Football may not be the slice of Americana baseball is, but the sport does a great job of embodying the traits and traditions of our state and nation.  Hard work is fundamental to the game.  Tremendous effort goes into moving a ball just a few inches.  Football is for the unyielding spirit.  It is also for the hopeful – as a kick sails through the air or a lone remaining defender faces off against a ball-carrier about to score.  Football is a team sport that tests the individual.

It is also a strong metaphor for politics.  In the halls of our government, sharp divisions are drawn.  Legislative efforts move, inch by inch, toward completion against an opposition that will not yield, even at the very last.  Every play is important, and no one can afford to lose track of the ultimate objective even for a moment. 

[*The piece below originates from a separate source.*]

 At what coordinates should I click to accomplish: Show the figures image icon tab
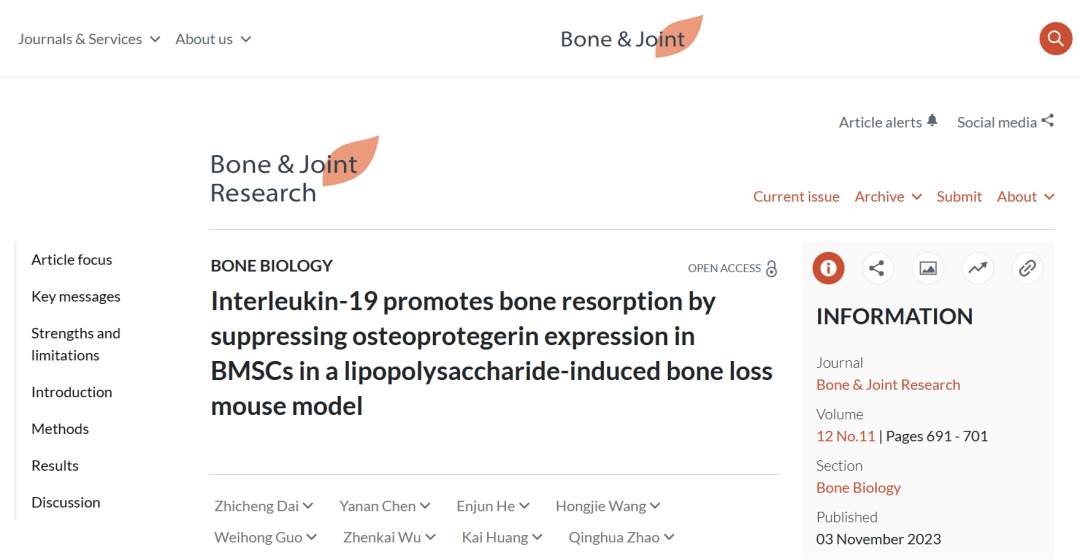[928, 268]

There is one great tradition in football that, disappointingly, does not seem to carry over to politics.  At the end of a game, players shake hands and congratulate each other on their solid efforts.  After a fierce debate in Congress, on the other hand, there are few civil conversations between opponents.

On issues important to our country, it is a very good attribute of our federal system that deliberative dialog gives the American people and their elected representatives time to fully learn the ins and outs of legislative proposals. Our Founders wisely envisioned this aspect of Congress and worked to incorporate it into the structure of our government.  They would be stunned, I think, to see their system at work today: amendments shoe-horned into bills, legislation crafted in the dark of night, and a closed process which is anything but collaborative.

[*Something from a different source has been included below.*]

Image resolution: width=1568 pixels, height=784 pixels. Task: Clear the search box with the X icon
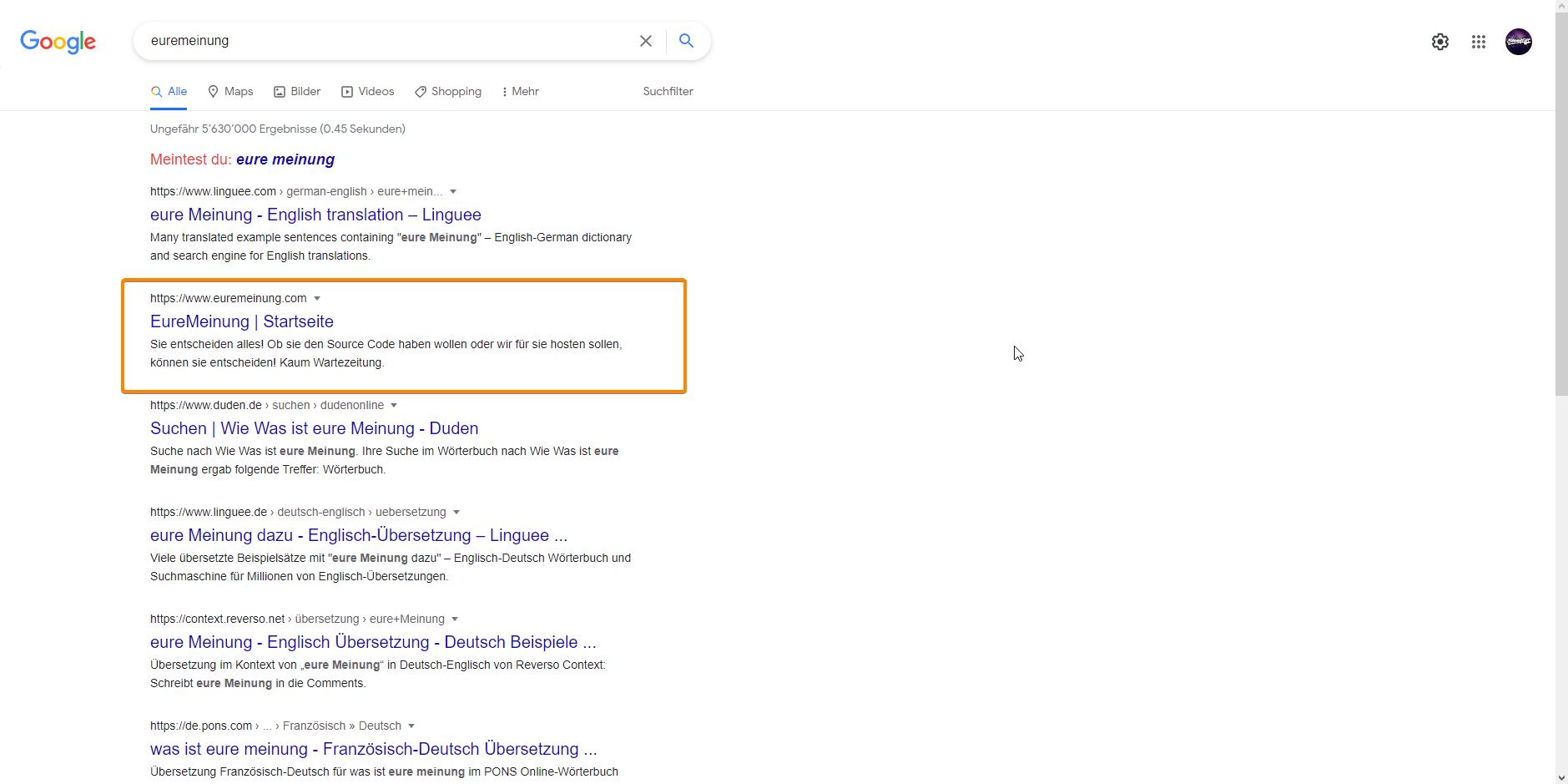tap(645, 41)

On health care, the American people have seen groups on opposing sides dig in their heels for the ten yard fight.  Good ideas from both sides – and from the middle – have been ignored by the powers-that-be who are drafting the bills.  Public frustration with the process has boiled over, and there is as much misinformation at play as there is good, solid, factual analysis of the health care bill.

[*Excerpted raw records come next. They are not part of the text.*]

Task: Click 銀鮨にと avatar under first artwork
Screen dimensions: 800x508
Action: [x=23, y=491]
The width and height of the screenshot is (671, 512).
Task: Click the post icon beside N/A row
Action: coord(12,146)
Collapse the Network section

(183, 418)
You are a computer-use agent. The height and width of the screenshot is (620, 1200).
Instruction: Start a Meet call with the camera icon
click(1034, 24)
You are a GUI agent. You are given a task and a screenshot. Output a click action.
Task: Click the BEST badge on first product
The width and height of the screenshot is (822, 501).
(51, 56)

When Congress returns in September, the American people will soon see whether there is a new commitment to addressing some of the biggest challenges of health care reform: lowering costs, protecting beneficiaries of Medicare, reforming prescription drug practices, and boosting the number of health care professionals who can meet the demand of the American public.  Especially in rural areas, we have a vested interest in proposals which will help us bring medical innovations to the towns and cities nearest to us.  We must cultivate those good ideas without corrupting the doctor-patient relationship and without letting partisanship unravel our progress with extreme agendas.

When we clamber into the stands for a local football game in Southern Missouri, we’re guaranteed to see some talented individuals put on a solid display of their athletic abilities.  Politics, too, is a spectator sport, and I am very glad for all of the concerned individuals in our congressional district who have taken the time and made the considerable effort required to follow this important debate for our nation.”